Hurrah for everything!

This outburst is the result of a number of things that seem to be brewing of their own accord, and I begin to see clearly a few things that were formerly dark. Anyway, I'm a very lucky devil, so long as I have a vision and one wonderful friend - not to mention several very excellent friends and all the rest that blesses me.

I have just gotten back from a little run in Nebraska. Mostly very successful. At last I appeared at Kearny Normal! Can you believe it? The Kiwannis Club out there put me on, and I had that huge auditorium cram-jammed with people. It was grapes, I can tell you. There were two thousand in the crowd, and they were like mice for nearly two hours, except when I'd stop and give them a chance to let me quit. I enclose the newspaper report, which you may return. What pleased me was the fact that it was the Kearney Normal! Ouch! Well, I loved the crowd before I said a word to it, and some people afterward said they could feel "it" all over the house. I did not ask what "it" might be. I think I know, for I could feel "it" going out of me all the time.

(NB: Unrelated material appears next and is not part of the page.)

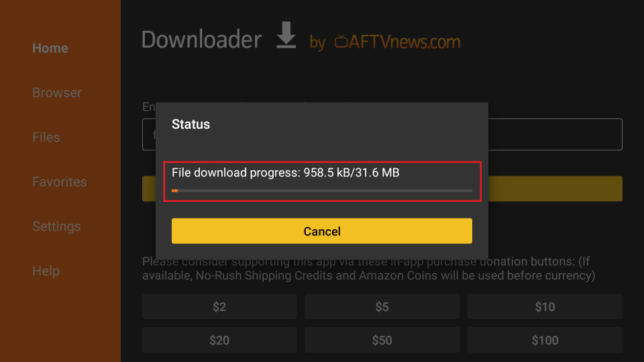Open the Settings section
This screenshot has height=362, width=644.
pyautogui.click(x=56, y=227)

Here's a deuce of a note! William Rose Benet, the poet and one of Sat. Review editors, said in a recent review, which has not yet reached me, that POETIC VALUES deserves the Nobel Prize. Well, it doesn't, of course, but I'm glad Benet liked the book. Certainly we are not acquainted, and I have no gang affiliations in New York.

Guiterman, in Outlook, you may remember, said the WARS should have the Pulitzer prize. This last I believe, for good reasons; but I'm not really caring about it. It' s only value would be to convince those whose opinions are valueless that the WARS is a worth effort. Who cares to convince those people?

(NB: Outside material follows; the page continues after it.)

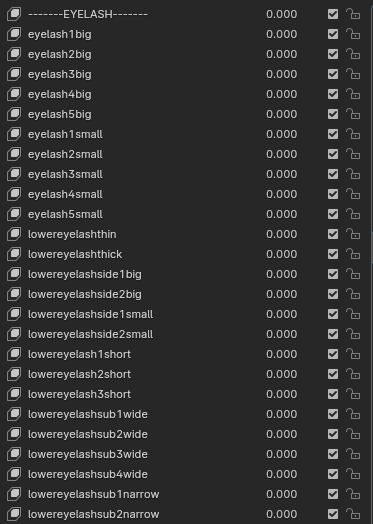
Task: Click the shape key icon beside lowereyelashthin
Action: (x=14, y=234)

I am more and more impressed with the possibilities in your new version of Neihardt, Man and Poet, and in your proposition to go on the road awhile for Macmillans. Comrade, I wish we were nearer ready for what they may be ahead of us. But then, there will be time for anything worthy, and we want nothing else.

Within six months I may be either tied up with a chain of newspapers, writing a page of literary comment, or I may be balled up with the University. Anyway, there are those two movements going now. The latter has to do with an independent department. It's a quiet movement, which I am not in any way favoring. In fact, I've said to those who approached me that I was not in the least interested, which is true. What comes will come, and I'll somehow know what to do with what comes.

And I love you, Comrade!

Tomorrow I must spout at the Southwestern State Normal at Springfield. It's a big school, and I suppose I'll have a mob.

I wish I could feel your hand.


Jno.
Putnams of N.Y. are advertising for a 1st edition of the Bundle. Have you a copy to sell?!! My extra is not for sale.
From Box 255, Branson, Missouri.
Newport [?]T214 Jan 2 [?] 1925

United State[s Postage?] 2 Cen[ts 2?]

Dr. Julius T. House, New River State College, Montgomery, West Virginia.